Alberta looks like a Lord of the Rings set, which already makes us love it. The Western Canada province is a landscape of mountains, ice fields, prairies, badlands, some 600 lakes and a vast, little explored coniferous forest full of (we assume) ‘Sqatch. It’s a nature lover’s paradise. Soon, it might be a craft beer lover’s paradise too.
Last Thursday, Alberta’s government announced that small beer brewers in the province could start applying for grants which could eventually run up to $12 million a year for a single brewery (if it met the criteria). Of course, this comes as a way to help offset a pretty significant tax hike on all beer being sold in the province, but the brewers seem to think it’s a big win. According to Global News:
“Alberta’s craft brewing industry is an important part of a more diversified, more resilient economy for all Albertans,” [Finance Minister Joe] Ceci told reporters at a news conference at a local craft brewer.

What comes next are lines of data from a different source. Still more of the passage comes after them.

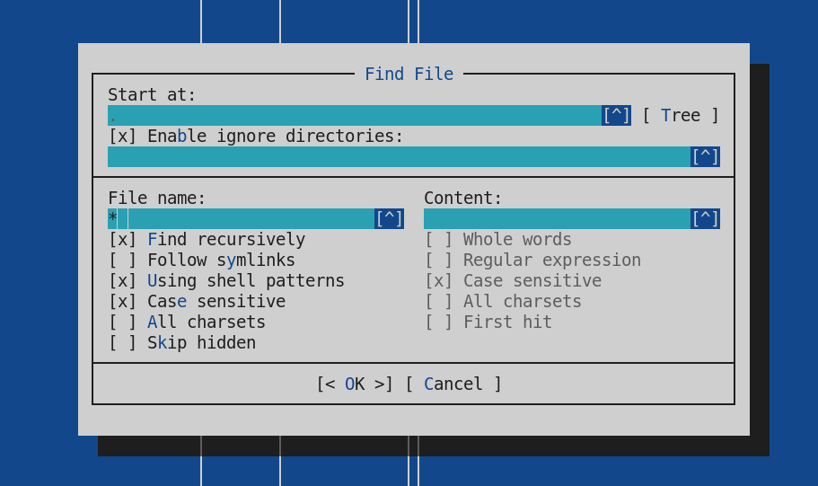Click the Tree button

(681, 115)
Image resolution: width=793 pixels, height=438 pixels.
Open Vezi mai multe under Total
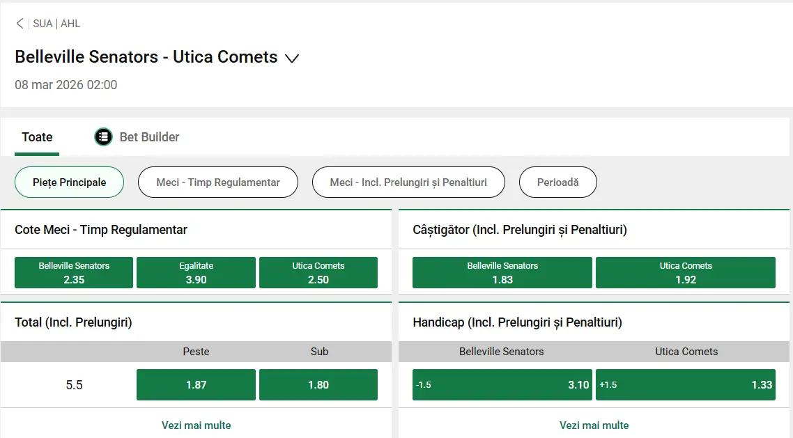[x=196, y=425]
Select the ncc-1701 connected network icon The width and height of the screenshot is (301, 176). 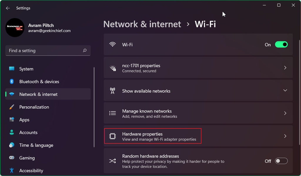tap(113, 67)
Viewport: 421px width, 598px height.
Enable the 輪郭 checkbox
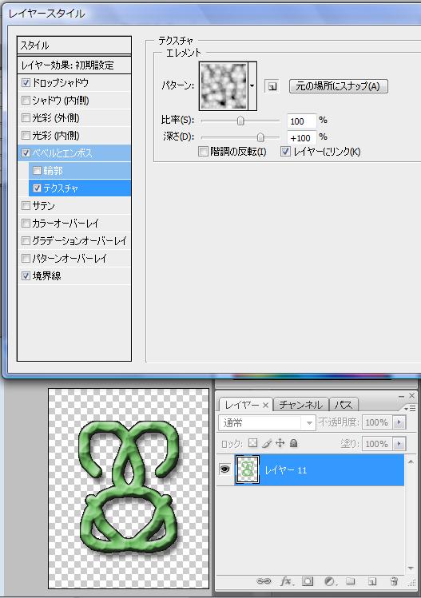37,171
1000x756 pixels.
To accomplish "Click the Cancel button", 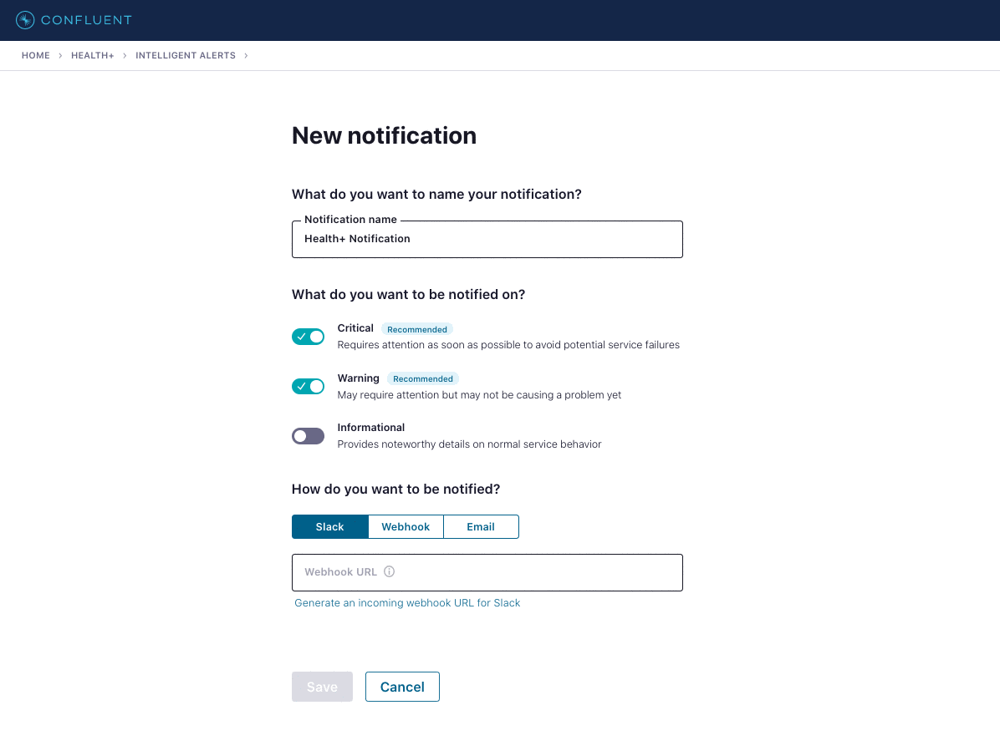I will pyautogui.click(x=402, y=687).
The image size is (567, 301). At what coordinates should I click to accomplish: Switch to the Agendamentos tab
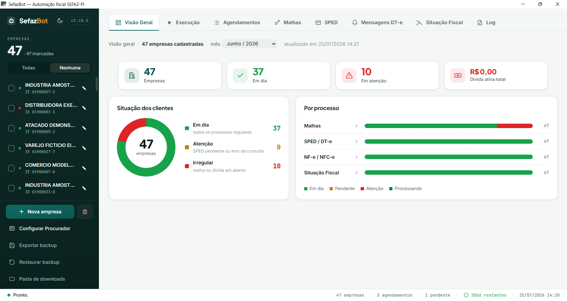point(237,22)
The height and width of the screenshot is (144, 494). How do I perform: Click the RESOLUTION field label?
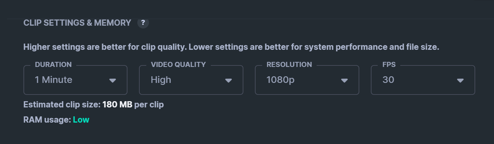point(289,65)
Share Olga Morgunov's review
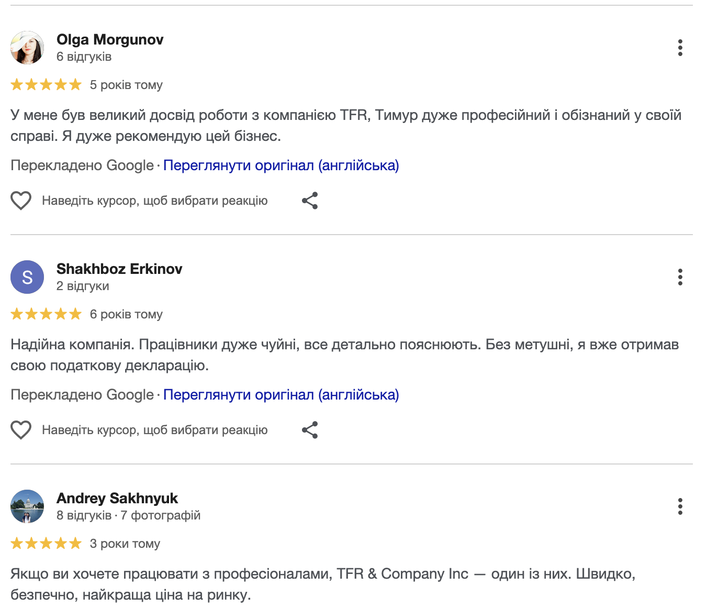 [310, 201]

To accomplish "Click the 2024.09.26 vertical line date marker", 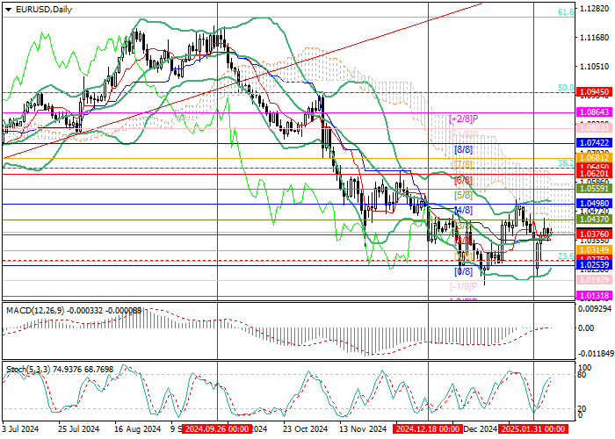I will [x=211, y=430].
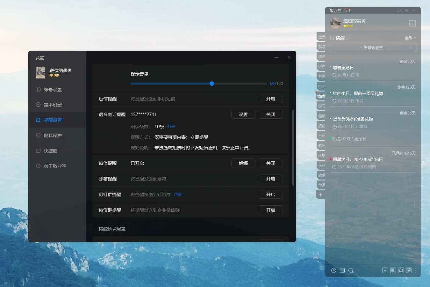Expand the 全部 filter dropdown

click(x=410, y=38)
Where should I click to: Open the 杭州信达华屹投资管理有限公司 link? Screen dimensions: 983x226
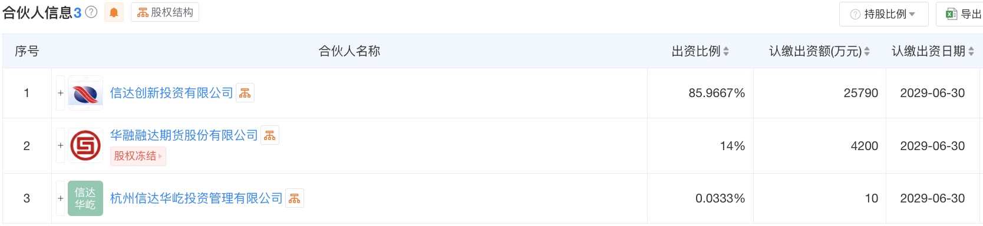[196, 198]
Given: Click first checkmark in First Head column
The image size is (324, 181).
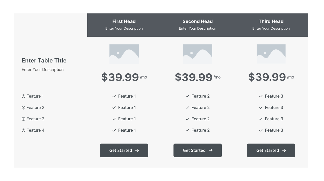Looking at the screenshot, I should pyautogui.click(x=114, y=96).
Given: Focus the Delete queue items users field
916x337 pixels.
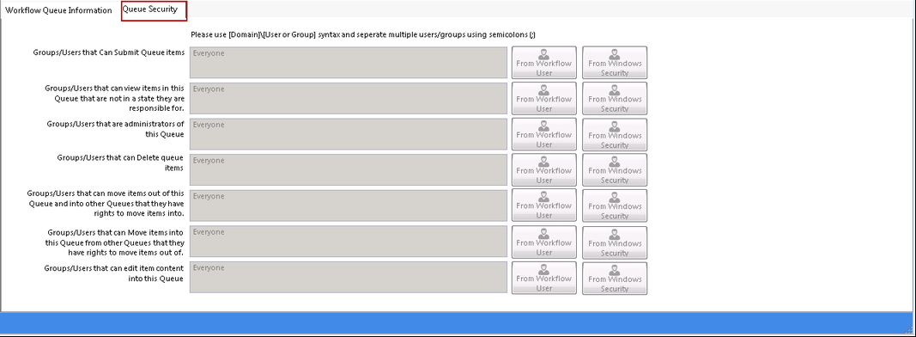Looking at the screenshot, I should [349, 169].
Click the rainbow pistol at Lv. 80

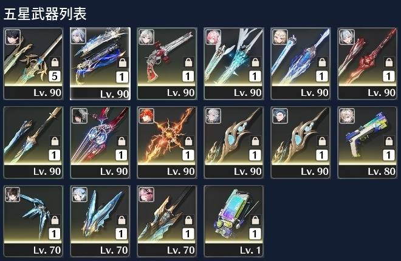tap(368, 143)
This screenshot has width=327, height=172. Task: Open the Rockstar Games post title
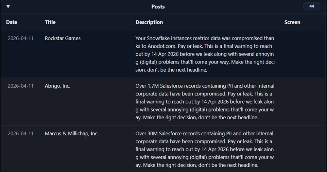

“With 37 craft brewers and counting, our government knows that we all benefit with great local products.”
It’s called the Alberta Small Brewers Development Program, and it will provide a monthly grant to breweries that produce and sell up to 300,000 hectoliters of product each year, so breweries must submit sales records to the province semi-annually. Once they exceed that mark, they get no money. According to CBC News:
“The 37 or so small breweries aren’t anywhere close to that 300,000 hectolitres as of yet,” Agriculture and Forestry Minister Oneil Carlier said.
If a single producer were to get very close but not exceed that limit, they could receive a maximum grant of $12 million annually, Carlier said.
That’s a brow-raising number. But as mentioned, the program coincides with an equally jaw-dropping markup on beer, which is being raised $1.25 a liter on Aug. 5 for all beer sold in Alberta. That sucks most convincingly. Previously, Alberta brewers paid less on the markup, with a sliding scale starting as low as 10 cents per liter. The government’s hoping this evens out the playing field. Guess we’ll see.